When I was a teen, it was sometimes hard to live the gospel. The area I lived in didn’t have many Church members, and my friends who were not members of the Church sometimes made it harder for me to stay on the right track.
“You should wear this; it would bring out the color in your eyes,” one of my friends said to me before a dance. She held up a dress she was going to let me borrow, but it didn’t have sleeves. I decided to wear the dress with a jacket.
When I got to the dance, nobody else was wearing a dress with sleeves, and I felt like I stood out. When I started getting too warm, my friends told me I should just take off the jacket and that I would look better anyway.
Just as I was about to justify taking off the jacket, I remembered my patriarchal blessing. My blessing told me I would have many temptations and if I fell, many individuals would follow me. That was when I realized I needed to stay on the right track—not only for myself but for others who looked up to me. I decided to keep the jacket on.

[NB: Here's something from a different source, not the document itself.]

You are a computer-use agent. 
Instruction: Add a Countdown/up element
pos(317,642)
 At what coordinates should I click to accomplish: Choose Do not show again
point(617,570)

Sometimes I was made fun of for not doing the things everybody else was doing, but I stayed strong and was blessed because of it. I later learned that many people had looked up to me. Some of my friends even told me they respected me for following my standards. They apologized for giving me such a hard time for not doing the things everybody else was doing in high school.
Because I followed the standards of the Church and tried to be an example, I was able to have missionary experiences and teach the gospel to others. I would not have been able to influence others if I hadn’t stayed on the right track.